#### [ACTIVITY]
Lines to return, exactly: from the line with "The width and height of the screenshot is (1316, 897)." to the line with "You are a computer-use agent. This" in the entries below, both included.

#### [AVAILABLE RECORDS]
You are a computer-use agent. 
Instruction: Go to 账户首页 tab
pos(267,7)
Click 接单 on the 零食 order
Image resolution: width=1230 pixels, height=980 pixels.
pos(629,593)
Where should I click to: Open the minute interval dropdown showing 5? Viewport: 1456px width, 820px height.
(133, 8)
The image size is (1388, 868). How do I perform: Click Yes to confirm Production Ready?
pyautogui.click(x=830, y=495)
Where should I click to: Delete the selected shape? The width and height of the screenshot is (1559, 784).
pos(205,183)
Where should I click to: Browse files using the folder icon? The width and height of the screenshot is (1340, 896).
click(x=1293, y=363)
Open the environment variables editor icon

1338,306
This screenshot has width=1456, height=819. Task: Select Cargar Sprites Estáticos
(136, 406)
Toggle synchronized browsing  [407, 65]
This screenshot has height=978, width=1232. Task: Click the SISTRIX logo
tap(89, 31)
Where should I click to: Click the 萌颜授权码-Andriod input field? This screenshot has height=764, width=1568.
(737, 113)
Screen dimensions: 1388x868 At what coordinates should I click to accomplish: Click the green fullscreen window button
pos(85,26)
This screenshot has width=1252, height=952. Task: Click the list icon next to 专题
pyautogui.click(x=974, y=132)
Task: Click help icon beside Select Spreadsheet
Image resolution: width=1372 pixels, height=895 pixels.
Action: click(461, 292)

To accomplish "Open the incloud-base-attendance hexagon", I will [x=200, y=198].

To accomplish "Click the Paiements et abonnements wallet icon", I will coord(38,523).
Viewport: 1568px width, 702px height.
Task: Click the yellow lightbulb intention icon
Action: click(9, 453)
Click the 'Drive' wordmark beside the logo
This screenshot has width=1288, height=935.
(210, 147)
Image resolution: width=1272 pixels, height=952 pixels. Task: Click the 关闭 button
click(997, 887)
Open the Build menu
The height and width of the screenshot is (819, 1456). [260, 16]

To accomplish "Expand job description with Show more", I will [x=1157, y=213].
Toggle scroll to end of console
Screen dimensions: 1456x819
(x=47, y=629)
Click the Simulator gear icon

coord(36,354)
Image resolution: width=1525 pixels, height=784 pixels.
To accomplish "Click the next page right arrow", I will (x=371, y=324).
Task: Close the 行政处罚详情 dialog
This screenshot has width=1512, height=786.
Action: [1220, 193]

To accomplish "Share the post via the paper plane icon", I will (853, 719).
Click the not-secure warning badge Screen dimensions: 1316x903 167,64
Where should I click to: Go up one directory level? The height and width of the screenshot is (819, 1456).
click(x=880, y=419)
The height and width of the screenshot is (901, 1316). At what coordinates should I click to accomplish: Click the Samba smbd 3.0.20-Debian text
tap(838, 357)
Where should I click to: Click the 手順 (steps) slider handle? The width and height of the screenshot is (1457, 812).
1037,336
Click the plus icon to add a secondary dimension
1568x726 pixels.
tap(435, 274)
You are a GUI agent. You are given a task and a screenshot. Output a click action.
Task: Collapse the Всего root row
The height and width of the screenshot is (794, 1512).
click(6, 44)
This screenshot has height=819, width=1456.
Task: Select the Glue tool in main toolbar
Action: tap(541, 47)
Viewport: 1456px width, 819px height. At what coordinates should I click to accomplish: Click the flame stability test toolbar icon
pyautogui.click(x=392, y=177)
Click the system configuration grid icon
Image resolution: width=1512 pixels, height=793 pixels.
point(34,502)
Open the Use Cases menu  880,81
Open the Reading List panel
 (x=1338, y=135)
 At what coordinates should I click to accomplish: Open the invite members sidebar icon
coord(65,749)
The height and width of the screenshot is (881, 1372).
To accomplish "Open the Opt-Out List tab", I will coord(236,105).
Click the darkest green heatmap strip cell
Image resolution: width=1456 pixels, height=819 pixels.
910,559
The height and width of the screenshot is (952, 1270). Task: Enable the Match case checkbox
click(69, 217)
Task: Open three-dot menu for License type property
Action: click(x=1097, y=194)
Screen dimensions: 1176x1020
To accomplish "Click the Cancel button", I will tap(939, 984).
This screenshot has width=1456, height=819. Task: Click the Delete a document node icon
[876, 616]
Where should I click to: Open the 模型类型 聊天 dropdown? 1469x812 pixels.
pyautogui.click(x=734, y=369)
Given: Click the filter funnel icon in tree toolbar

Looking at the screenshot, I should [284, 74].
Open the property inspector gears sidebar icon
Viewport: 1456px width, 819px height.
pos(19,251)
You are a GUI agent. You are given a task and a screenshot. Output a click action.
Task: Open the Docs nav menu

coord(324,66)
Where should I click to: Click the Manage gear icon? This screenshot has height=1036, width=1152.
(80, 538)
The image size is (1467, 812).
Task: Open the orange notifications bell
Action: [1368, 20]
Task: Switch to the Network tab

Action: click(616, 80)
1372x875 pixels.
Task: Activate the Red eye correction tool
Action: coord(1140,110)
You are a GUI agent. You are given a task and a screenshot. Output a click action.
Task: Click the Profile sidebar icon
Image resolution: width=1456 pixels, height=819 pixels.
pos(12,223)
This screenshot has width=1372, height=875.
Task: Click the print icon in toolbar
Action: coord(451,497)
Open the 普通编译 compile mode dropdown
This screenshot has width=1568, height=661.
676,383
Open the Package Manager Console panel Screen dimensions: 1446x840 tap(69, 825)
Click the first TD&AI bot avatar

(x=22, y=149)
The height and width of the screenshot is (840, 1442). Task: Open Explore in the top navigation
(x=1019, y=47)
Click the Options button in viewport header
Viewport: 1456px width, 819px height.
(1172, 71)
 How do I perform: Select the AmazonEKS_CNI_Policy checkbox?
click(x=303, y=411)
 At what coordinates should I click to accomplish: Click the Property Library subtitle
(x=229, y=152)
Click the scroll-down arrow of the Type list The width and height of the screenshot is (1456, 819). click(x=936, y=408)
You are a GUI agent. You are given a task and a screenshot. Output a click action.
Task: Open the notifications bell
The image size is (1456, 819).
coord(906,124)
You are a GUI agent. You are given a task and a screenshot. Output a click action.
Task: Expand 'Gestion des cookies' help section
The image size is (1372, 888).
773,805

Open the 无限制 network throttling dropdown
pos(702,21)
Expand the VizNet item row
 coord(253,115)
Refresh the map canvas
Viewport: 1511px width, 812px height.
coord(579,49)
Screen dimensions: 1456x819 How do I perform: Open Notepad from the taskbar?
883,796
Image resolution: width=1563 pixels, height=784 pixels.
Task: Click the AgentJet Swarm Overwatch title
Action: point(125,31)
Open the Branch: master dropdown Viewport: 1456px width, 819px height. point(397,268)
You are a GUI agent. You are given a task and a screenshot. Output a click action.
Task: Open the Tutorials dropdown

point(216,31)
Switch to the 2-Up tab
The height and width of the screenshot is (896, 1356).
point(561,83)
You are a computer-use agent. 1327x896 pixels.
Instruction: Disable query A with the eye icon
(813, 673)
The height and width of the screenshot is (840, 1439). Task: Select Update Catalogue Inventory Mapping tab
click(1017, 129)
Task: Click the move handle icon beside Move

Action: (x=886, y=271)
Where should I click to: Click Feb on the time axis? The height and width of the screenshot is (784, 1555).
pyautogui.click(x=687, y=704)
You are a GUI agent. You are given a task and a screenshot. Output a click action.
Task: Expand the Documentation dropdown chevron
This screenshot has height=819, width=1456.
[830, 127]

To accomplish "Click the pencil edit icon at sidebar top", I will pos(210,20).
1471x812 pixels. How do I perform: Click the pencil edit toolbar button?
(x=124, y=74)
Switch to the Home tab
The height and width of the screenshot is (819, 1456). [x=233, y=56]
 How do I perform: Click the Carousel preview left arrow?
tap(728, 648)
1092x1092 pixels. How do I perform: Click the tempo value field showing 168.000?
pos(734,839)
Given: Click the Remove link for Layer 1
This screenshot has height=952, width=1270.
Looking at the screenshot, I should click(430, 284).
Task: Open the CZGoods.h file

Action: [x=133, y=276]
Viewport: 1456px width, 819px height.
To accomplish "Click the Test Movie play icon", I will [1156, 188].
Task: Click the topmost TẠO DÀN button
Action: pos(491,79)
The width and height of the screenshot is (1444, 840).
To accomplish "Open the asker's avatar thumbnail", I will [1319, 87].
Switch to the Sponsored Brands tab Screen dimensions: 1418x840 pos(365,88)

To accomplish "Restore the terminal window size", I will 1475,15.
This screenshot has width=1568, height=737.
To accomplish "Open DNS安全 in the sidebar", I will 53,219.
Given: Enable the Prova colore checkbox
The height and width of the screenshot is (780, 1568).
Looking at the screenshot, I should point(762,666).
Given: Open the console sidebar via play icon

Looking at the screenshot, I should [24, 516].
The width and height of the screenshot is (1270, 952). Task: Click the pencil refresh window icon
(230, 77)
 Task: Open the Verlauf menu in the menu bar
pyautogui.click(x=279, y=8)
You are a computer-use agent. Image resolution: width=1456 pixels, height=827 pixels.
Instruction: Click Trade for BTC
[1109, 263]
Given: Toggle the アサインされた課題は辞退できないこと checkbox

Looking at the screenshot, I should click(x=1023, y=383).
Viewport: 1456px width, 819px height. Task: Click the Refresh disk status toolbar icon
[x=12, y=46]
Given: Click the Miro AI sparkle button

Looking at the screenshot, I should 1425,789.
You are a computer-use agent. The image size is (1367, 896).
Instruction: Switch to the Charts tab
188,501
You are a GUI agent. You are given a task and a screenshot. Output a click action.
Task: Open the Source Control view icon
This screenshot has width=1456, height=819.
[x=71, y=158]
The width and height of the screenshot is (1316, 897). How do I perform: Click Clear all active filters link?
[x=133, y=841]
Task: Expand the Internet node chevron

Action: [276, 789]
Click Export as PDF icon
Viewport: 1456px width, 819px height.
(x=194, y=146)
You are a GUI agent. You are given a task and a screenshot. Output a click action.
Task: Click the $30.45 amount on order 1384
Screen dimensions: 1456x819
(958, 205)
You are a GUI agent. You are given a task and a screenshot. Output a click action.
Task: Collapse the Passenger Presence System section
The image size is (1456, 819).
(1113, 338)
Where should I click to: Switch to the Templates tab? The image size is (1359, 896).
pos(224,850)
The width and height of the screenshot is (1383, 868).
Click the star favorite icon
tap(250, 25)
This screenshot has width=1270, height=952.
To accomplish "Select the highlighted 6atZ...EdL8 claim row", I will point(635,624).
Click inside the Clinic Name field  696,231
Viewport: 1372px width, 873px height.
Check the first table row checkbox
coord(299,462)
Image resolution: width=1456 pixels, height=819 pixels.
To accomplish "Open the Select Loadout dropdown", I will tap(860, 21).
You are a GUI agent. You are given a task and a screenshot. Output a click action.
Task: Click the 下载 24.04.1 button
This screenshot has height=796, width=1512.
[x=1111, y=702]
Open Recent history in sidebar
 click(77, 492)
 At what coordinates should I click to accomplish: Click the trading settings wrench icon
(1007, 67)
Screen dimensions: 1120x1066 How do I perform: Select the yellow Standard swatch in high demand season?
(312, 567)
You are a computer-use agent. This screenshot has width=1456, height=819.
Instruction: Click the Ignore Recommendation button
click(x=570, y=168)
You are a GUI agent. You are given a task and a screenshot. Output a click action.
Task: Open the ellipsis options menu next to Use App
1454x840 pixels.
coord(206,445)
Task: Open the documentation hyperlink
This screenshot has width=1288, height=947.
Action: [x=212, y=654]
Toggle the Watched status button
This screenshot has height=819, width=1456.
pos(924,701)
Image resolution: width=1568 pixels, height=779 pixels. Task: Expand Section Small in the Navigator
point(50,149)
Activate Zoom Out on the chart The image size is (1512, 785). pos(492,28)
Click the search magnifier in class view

#### [EXERCISE RESPONSE]
The width and height of the screenshot is (1316, 897). How do I perform: Click Clear all active filters link?
[x=133, y=841]
Task: Expand the Internet node chevron

Action: [276, 789]
Click Export as PDF icon
Viewport: 1456px width, 819px height.
(x=194, y=146)
You are a GUI agent. You are given a task and a screenshot. Output a click action.
Task: Click the $30.45 amount on order 1384
Screen dimensions: 1456x819
(958, 205)
You are a GUI agent. You are given a task and a screenshot. Output a click action.
Task: Collapse the Passenger Presence System section
The image size is (1456, 819).
(1113, 338)
Where should I click to: Switch to the Templates tab? The image size is (1359, 896).
pos(224,850)
The width and height of the screenshot is (1383, 868).
Click the star favorite icon
tap(250, 25)
This screenshot has width=1270, height=952.
To accomplish "Select the highlighted 6atZ...EdL8 claim row", I will point(635,624).
Click inside the Clinic Name field  696,231
Viewport: 1372px width, 873px height.
Check the first table row checkbox
coord(299,462)
Image resolution: width=1456 pixels, height=819 pixels.
To accomplish "Open the Select Loadout dropdown", I will tap(860, 21).
You are a GUI agent. You are given a task and a screenshot. Output a click action.
Task: Click the 下载 24.04.1 button
This screenshot has height=796, width=1512.
[x=1111, y=702]
Open Recent history in sidebar
 click(77, 492)
 At what coordinates should I click to accomplish: Click the trading settings wrench icon
(1007, 67)
Screen dimensions: 1120x1066 How do I perform: Select the yellow Standard swatch in high demand season?
(312, 567)
You are a computer-use agent. This screenshot has width=1456, height=819.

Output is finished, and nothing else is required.